Türkei – Zur Aufhebung der Immunität der Abgeordneten des türkischen Parlaments ist eine Änderung in der türkischen Verfassung notwendig. Die AKP hat einen Gesetzesentwurf über einen Zusatzparagrafen vorgelegt, der vorübergehend wirksam sein soll. Damit soll die Aufhebung der Immunität all jener Abgeordneten zugelassen werden, gegen die aktuell ein dem entsprechender Antrag der Staatsanwaltschaft dem Parlament vorliegt. In dem Falle der Annahme des Gesetzentwurfes ist dann auch eine Einzelfallprüfung nicht mehr notwendig. Am 17.05.2016 soll die erste Runde in der Abstimmung über das umstrittene Gesetz vor der Kammer des Parlaments stattfinden. Die HDP wird an ihr teilnehmen, obwohl sie selbst den Vorstoß der AKP scharf verurteilt und davon ausgeht, das seine einzige Zielsetzung darin besteht, die HDP aus dem Parlaments auszuschließen. Die zweite und letzte Tour im Abstimmungsverfahren ist für Freitag den 20. Mai vorgesehen. Entgegen allen anderen Gesetzestexten werden Gesetzesvorstöße die Verfassung betreffend mit einer ganz bestimmten Prozedur und in geheimer Wahl beschlossen.
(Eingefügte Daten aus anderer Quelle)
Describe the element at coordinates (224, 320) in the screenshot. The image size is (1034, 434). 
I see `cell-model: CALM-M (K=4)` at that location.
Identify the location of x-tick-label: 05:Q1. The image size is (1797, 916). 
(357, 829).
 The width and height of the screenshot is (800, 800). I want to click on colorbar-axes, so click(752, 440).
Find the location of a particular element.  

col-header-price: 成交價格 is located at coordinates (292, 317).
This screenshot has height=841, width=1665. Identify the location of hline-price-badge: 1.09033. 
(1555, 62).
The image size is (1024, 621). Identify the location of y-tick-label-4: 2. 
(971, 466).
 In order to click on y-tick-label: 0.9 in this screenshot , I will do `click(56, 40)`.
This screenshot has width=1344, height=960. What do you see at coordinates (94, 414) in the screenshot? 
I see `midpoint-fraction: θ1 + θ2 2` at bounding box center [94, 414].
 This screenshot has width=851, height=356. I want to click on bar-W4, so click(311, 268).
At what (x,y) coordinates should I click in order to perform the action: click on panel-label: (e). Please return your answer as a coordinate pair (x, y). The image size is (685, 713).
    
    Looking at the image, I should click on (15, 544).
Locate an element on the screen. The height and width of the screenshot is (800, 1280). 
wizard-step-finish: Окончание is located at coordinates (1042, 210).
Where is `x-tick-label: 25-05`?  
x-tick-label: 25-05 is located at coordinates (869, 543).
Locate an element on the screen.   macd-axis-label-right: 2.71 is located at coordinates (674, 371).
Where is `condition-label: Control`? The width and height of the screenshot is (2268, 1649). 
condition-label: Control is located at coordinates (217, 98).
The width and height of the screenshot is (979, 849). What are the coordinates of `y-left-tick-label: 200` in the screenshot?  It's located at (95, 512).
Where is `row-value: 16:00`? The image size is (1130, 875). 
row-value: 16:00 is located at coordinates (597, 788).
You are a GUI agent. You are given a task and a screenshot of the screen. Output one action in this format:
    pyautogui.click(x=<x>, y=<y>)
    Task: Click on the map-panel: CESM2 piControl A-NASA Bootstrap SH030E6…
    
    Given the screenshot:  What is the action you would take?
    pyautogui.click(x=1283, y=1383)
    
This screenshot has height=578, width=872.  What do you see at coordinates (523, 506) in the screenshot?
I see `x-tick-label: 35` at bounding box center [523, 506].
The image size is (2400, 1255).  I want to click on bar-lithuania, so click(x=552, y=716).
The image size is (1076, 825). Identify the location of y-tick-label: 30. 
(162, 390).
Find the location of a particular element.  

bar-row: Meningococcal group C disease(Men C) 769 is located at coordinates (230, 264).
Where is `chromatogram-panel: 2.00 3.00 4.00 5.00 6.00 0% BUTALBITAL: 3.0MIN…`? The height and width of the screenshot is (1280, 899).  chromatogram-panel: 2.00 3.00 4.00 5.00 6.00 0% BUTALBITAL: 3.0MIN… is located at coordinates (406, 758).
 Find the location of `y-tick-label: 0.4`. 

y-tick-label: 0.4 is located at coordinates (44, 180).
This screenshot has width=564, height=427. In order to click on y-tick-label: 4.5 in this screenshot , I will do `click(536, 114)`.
In der ersten Tour dürfen höchstens 7 Änderungsanträge gestellt werden. Jeder Änderungsantrag wird einzeln behandelt und abgestimmt. Zwischen erster und zweiter Tour der Abstimmung müssen mindestens 48 Stunden vergangen sein. In der zweiten Tour wird dann über den kompletten Gesetzesantrag und dessen Unterparagrafen abgestimmt.
Damit der Gesetzentwurf als Angenommen gilt benötigt er in der letzten Abstimmung der zweiten Tour 330 Stimmen, liegt er darunter, gilt er als abgelehnt. Hat er zwischen 330 und 367 Stimmen erreicht, wird er dem Präsidenten mit dem Antrag ihn über ein Volksvotum durchzusetzen vorgelegt. Sollte er mehr als 367 Stimmen bekommen, wird er dem Präsidenten zur Unterschrift vorgelegt. Sobald der Präsident seine Zustimmung erteilt hat, wird er dann offiziell veröffentlicht. Zwei Wochen nach offizieller Veröffentlichung tritt er in Kraft.
Die HDP, die den Gesetzesvorstoß der AKP als „Staatsstreich“ definiert, hat zwar lange über die Frage ihrer Teilnahme an der Abstimmung diskutiert, sich dann jedoch dazu entschlossen bei der ersten Tour der Abstimmung anwesend zu sein. Im Vorfeld hatte die HDP bereits in 11 Städten 68 Versammlungen abgehalten, bei denen sie mit der Bevölkerung über den Gesetzesvorstoß diskutierte und Anregungen und Vorschläge dazu entgegen nahm. Dabei waren auch jeweils Abgeordnete der HDP zugegen. Es war geplant, dass auf einer Sitzung die Vorschläge und Anregungen ausgewertet werden. Sie sollen eine wichtige Rolle im weiteren Vorgehen gegenüber dem Gesetzesvorstoß spielen. Es wurde davon ausgegangen, dass die beiden Co-Vorsitzenden der HDP, Selahattin Demirtaş und Figen Yüksekdağ, die Sitzung leiten werden und sowohl die Abgeordneten der HDP als auch der Exekutivrat der Partei bei der Versammlung anwesend sein werden.